40 MPs Shake Hands With Bercow As ‘Rotten Parliament’ Comes To An End

(Telegraph) – THE SO CALLED “rotten” Parliament finally came to an end last night as MPs left the House of Commons closed for the last time before the election.

As the final parliamentary session concluded, around 40 MPs lined up to shake hands with John Bercow, the Speaker, as they left the chamber.

Some of those who have made the most notorious expense claims – including Sir Nicholas and Ann Winterton, the Conservative MPs – were filmed laughing with Mr Bercow. Sir Nicholas left on the brink of tears.

Other departing MPs who shook hands with Mr Bercow included former Cabinet ministers James Purnell and Des Browne, Christopher Fraser, and Andrew MacKinlay.

The scenes will draw to an end one of the most discredited periods in Parliamentary history following the expenses scandal.

In total more than 150 MPs will not be returning after announcing their retirement, a record number. More could still yet declare that they do not intend to stand at the election.

Well-known figures to be leaving Parliament include Ian Paisley, Michael Howard and John Prescott.

Up to another 20 Labour MPs are thought to be involved in last-minute negotiations and are said to be coming under pressure from Downing Street aides to step down.

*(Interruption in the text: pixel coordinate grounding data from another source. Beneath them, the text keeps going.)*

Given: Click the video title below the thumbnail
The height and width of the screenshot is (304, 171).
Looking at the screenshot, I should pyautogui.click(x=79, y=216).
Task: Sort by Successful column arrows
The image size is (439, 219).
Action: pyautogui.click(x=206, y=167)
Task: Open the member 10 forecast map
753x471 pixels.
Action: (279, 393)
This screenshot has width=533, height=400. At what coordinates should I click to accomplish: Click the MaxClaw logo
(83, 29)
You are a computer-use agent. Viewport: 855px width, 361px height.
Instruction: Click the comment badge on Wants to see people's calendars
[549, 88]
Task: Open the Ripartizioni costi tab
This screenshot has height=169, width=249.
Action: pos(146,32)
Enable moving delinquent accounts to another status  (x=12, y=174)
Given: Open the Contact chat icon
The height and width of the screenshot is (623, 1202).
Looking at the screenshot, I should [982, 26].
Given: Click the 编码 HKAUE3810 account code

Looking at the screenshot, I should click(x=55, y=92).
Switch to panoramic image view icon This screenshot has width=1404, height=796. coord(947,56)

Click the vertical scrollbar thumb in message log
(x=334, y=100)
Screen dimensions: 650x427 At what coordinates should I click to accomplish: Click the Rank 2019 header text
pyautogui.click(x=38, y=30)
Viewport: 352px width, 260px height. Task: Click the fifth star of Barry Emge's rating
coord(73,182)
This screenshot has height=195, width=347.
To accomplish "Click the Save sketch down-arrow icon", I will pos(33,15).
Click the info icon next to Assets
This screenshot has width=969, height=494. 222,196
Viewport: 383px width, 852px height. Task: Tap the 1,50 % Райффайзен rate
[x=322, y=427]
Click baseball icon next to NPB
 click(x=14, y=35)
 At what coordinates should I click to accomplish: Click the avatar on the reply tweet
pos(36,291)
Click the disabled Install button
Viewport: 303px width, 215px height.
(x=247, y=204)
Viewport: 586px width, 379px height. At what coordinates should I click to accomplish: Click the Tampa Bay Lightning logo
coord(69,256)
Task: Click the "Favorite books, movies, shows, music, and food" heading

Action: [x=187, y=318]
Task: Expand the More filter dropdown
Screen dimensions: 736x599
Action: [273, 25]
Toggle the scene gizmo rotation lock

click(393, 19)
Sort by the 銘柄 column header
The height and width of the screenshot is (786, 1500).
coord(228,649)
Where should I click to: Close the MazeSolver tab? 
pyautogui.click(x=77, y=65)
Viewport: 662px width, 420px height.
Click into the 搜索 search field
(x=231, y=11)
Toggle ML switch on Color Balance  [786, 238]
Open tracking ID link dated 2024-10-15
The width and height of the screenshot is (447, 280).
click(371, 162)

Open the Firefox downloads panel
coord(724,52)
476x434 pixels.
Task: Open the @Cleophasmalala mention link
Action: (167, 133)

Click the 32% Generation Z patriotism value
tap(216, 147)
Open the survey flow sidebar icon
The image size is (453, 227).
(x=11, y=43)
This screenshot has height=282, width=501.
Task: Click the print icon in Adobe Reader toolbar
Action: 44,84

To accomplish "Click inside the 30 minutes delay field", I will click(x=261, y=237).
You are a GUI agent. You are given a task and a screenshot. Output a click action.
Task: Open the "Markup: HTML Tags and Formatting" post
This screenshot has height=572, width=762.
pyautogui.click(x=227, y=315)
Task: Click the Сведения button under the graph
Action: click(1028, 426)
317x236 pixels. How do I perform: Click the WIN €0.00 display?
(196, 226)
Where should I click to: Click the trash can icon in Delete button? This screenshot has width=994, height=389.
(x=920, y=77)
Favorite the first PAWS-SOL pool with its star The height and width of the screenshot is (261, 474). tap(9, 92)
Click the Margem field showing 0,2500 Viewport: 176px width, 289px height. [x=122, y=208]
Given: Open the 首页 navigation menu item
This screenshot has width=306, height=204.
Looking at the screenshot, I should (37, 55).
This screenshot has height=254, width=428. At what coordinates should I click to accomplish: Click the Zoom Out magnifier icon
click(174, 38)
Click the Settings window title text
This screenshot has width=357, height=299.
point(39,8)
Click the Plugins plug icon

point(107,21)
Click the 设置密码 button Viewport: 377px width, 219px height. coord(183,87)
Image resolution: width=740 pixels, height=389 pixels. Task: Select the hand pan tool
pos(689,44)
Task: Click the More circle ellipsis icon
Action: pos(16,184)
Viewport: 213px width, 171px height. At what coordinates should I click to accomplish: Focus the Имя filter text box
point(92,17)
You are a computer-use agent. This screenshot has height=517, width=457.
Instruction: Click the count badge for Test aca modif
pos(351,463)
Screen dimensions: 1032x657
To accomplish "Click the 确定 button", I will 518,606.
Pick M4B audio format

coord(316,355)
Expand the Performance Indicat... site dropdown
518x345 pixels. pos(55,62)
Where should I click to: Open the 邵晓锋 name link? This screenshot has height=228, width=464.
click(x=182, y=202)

The group of MPs leaving at the election will benefit from “golden parachute” payments worth up to a year’s salary.

MPs will now have to vacate their offices and either return to their constituencies to campaign or prepare for their retirements.

The end of Parliamentary proceedings brings to an end the “wash-up” period. Labour and Conservative ministers have spent the past few days in negotiations agreeing which legislation will be fast-tracked through Parliament.

The end of the Parliamentary session was formally announced in the House of Lords, with MPs crowding into the upper chamber.

Several key proposed laws have been dropped including three tax rises and changes to laws surrounding libel.

However, the Conservatives backed down in a row over laws allowing the authorities to keep DNA evidence for up to six years. The issue is expected to be seized upon by Gordon Brown today.